Un arrêté publié au Journal officiel abaisse de 10 MW à 1 MW le seuil à partir duquel certaines installations photovoltaïques et éoliennes sous contrat de soutien pourront être appelées à interrompre leur production. La mesure entrera progressivement en vigueur à partir du 1er décembre 2026.
Le dispositif d’arrêt de la production renouvelable en période de prix négatifs va concerner un nombre beaucoup plus important d’installations. Un arrêté du 20 juillet 2026, publié au Journal officiel du 24 juillet, ramène en effet de 10 MW à 1 MW le seuil de puissance prévu par l’arrêté du 22 décembre 2025.
Cette évolution concerne les installations bénéficiant d’un contrat d’obligation d’achat ou d’un complément de rémunération entrant dans le champ du mécanisme instauré par la loi de finances pour 2025.
Le photovoltaïque et l’éolien terrestre concernés
Le dispositif vise notamment les centrales photovoltaïques implantées au sol, sur bâtiment, hangar ou ombrière, ainsi que les parcs éoliens terrestres. Pour ces installations, l’acheteur obligé peut demander un arrêt total de la production pendant certains épisodes, en particulier lorsque les conditions de marché rendent l’injection d’électricité défavorable au système électrique.
Jusqu’à présent, seules les installations d’une puissance au moins égale à 10 MWc pour le photovoltaïque, ou à 10 MW pour les autres technologies concernées, entraient dans le dispositif. Le nouvel arrêté étend donc son application aux centrales de taille intermédiaire, à partir de 1 MWc ou 1 MW.
Une entrée en vigueur en deux étapes
L’extension sera mise en œuvre progressivement. À compter du 1er décembre 2026, le dispositif s’appliquera aux installations d’une puissance supérieure à 5 MWc pour le photovoltaïque et supérieure à 5 MW pour les autres installations.
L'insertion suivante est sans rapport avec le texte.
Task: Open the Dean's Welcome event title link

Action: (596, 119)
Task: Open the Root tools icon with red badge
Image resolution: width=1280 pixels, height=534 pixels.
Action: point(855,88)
À partir du 1er mars 2027, il sera étendu aux installations dont la puissance est comprise entre 1 et 5 MWc, ou entre 1 et 5 MW selon la technologie.
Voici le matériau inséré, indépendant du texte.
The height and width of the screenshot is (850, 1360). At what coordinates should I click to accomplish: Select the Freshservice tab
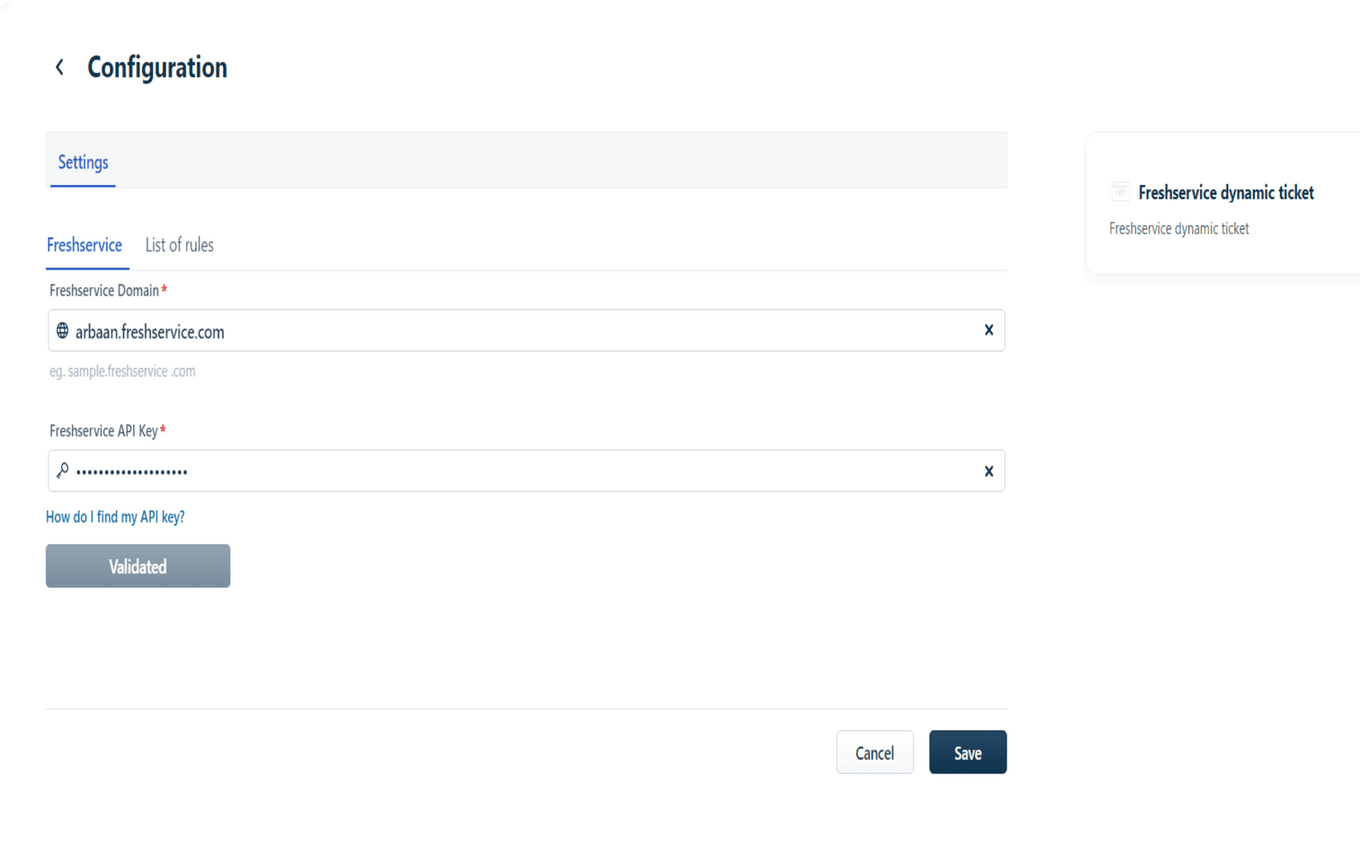[86, 245]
Ce calendrier doit laisser aux acheteurs obligés, aux exploitants et aux responsables d’équilibre le temps d’adapter leurs outils de communication, de pilotage et de suivi de la production.
Des consignes transmises par l’acheteur obligé
Pour le photovoltaïque et l’éolien terrestre, la consigne transmise au producteur prend la forme d’un indicateur binaire : fonctionnement normal ou arrêt total de l’installation.
Le producteur doit accuser réception de la demande et modifier son programme de production. Une centrale est considérée comme ayant respecté la consigne lorsque sa puissance moyenne corrigée reste inférieure à 2 % de sa puissance installée pendant l’intervalle concerné.
L’électricité éventuellement injectée pendant un épisode d’arrêt demandé n’est pas rémunérée au titre du contrat d’achat.
Une compensation prévue pour l’énergie non produite
Le mécanisme prévoit toutefois une compensation pour les producteurs ayant respecté les consignes. Pour le photovoltaïque et l’éolien terrestre, celle-ci est calculée à partir de la puissance installée, du tarif contractuel, de la durée de l’arrêt et d’un coefficient représentatif du facteur de charge.
Ce coefficient est fixé à 0,47 pour le photovoltaïque et à 0,25 pour l’éolien terrestre. La compensation est versée mensuellement, avec une régularisation annuelle fondée sur les données définitives de production.
Une réponse à la multiplication des prix négatifs
L’abaissement du seuil traduit la volonté des pouvoirs publics de mieux maîtriser la production renouvelable lors des périodes où l’offre d’électricité dépasse la demande et où les prix de marché deviennent négatifs.
Avec l’augmentation du parc photovoltaïque et éolien, les épisodes de forte production simultanée sont appelés à devenir plus fréquents. L’enjeu est d’éviter que des installations continuent à injecter de l’électricité soutenue par des contrats publics alors que le système électrique n’en a momentanément pas besoin.
Pour les exploitants, cette nouvelle étape rendra indispensables des dispositifs fiables de télécommunication, de supervision et de commande à distance, y compris pour des centrales de puissance moyenne. Elle marque ainsi une évolution importante : au-delà de leur capacité à produire, les installations renouvelables devront participer plus activement à l’équilibre du système électrique.